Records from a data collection
+ + + + +
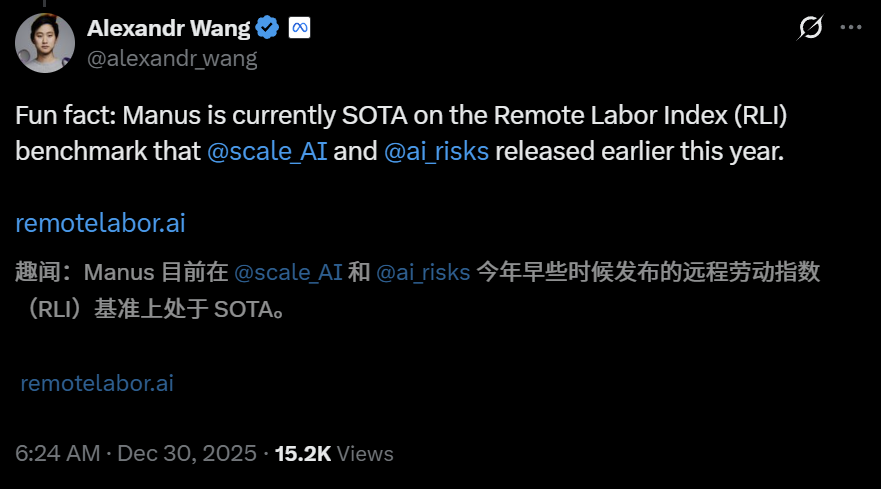Click the Meta affiliation logo badge
Viewport: 881px width, 489px height.
click(299, 27)
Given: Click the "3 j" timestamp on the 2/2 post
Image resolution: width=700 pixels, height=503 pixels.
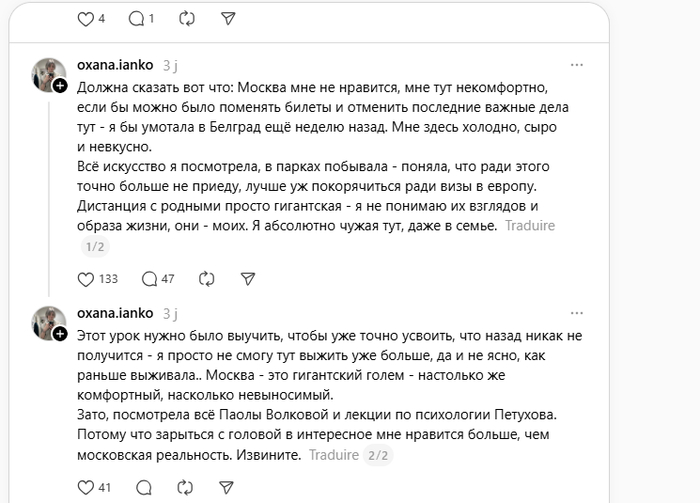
+ + + + +
PROBLEM TO SOLVE
Leave out every picture, and repeat word for word only the lines from the one holding "Given: Click the" through the end of the entries above, both ends included.

RESPONSE TO THIS EXERCISE
Given: Click the "3 j" timestamp on the 2/2 post
Image resolution: width=700 pixels, height=503 pixels.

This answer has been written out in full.